The countryside along here is remarkably likje the west of Ireland. Its wet, green, the fields all have stone walls. Cattle and sheep graze on the grass. The only difference is the people who tend the animals and the altitude.
Once evcerybody has the Bolivian stamp on their passport the makes a 10min drive down to Copacabana which appears suddenly and dramatically on the lake shore, huddled between two hills. On the edge of town an official comes on board to collect an entry tax. This is novel. I´ve paid plenty of departure taxes in Peru but this is the first time I´ve paid to enter a town.
First impressions of Copacabana aren´t great. I´m missing Peru, its damp, overcast. Its a relatively small town and I have little difficulty in finding the Hostel I´d like to stay at. I take a small box room under a staircase. The bathroom is across a central courtyard which my room faces onto. I don´t mind though. The room is only 15 Bolivianos (less than e.u.2). The hostel is simple but quite attractive arranged around a cobbled courtyard. It is decorated simply with Inca motifs.
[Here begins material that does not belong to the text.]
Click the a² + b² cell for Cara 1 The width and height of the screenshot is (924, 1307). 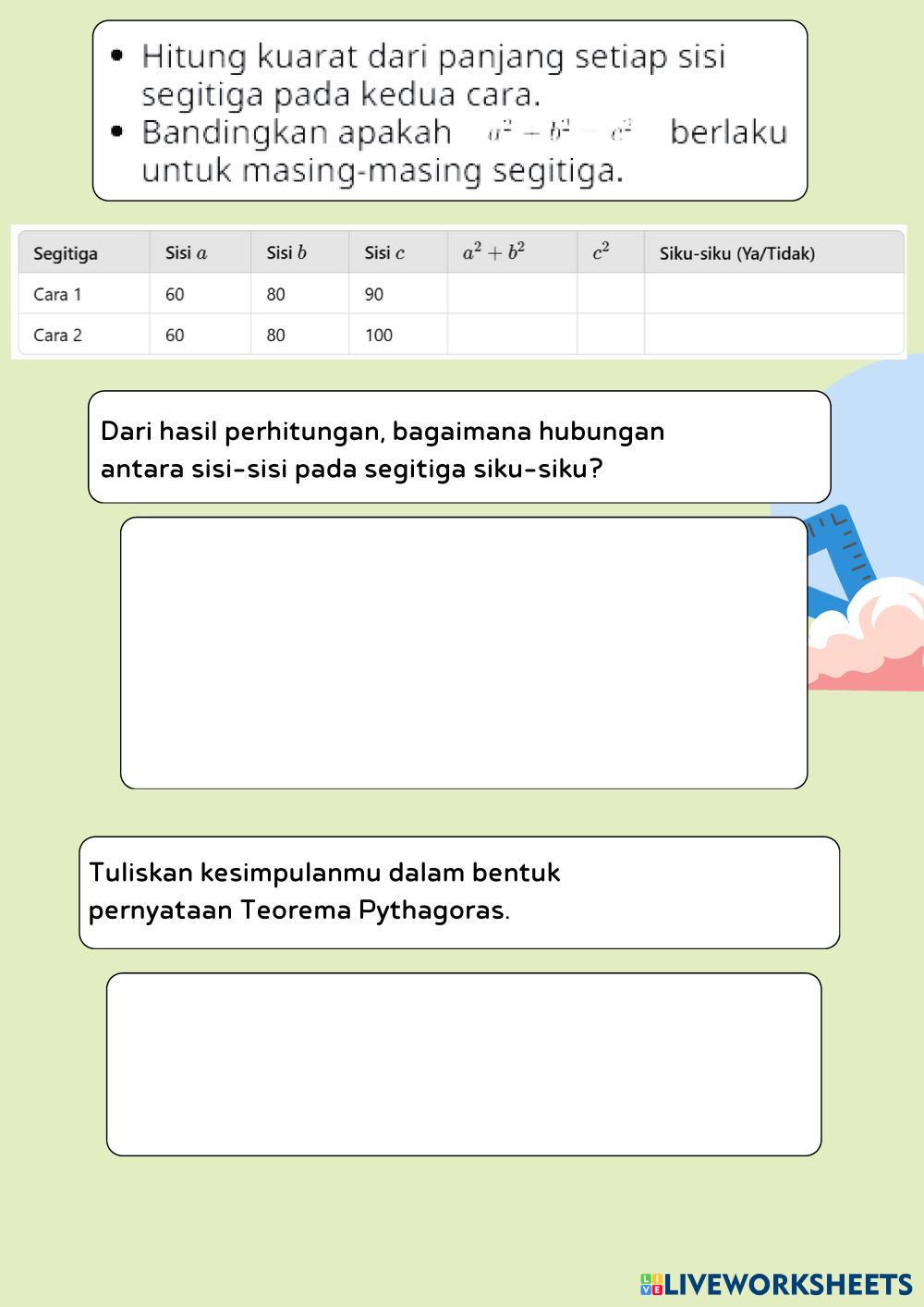pos(512,294)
I walk through the central plaza from where all the buses and collectivos depart. As the buses move off the place gets choked with black noxious fumes from the exhausts. Walking up one of the main streets the place seems very touristy. There are souvenir shops decked out with all the touristy hats, jumpers, bags etc. There are no ATMs in town but plenty of moneychangers who give you Bolivianos for a hefty commission. A brief climb to the top of this street opens on to a second Plaza on the right of which stands a remarkable church which looks ditinctly like a mosque. Its one of the most unusual churches I´ve seen and dominates the plaza.
I get some money changed and sort out a ticket for a trip onto the lake to see La Isla Del Sol, the sacred island of the Incas and still home to a substantial population of 5,000. Its only 20 Bolivianos (eu 2.50) for a day trip. I´m beginning to like this place. By now the sun has come out and its a lovely afternoon. I head for one of the hills overlooking the town, Cerro Calverio. There´s a steep, twisting, cobbled path which leads to the summit. At intervals along the way stations of the cross mark the route. By the looks of thenumbers doing the stations today Catholocism is still strong in Bolivia. The path is busy with people climbing and descending. Groups of families cluster around the stations, praying. At the top a surprise is in store. Numerous stalls sell toy cars, model houses, fake dollars etc. Its like an open air toyshop surrounding the 14th station. It turns out these toys are to be used as little votive offerings to the Gods. People buy the cars, houses, dollars and place them in little plots which are allocated around the summit. I watched as extended families came placed their model houses into the plot, decorate them with ribbons, douse them with beer/soft drinks and then set off fire crackers. Sometimes wads of fake dollars are placed on the houses. It is believed that by performing this ceremony your wishes for the coming year will be granted. The family brings a picnic and drinks and has a small celebration before returning back down the hill.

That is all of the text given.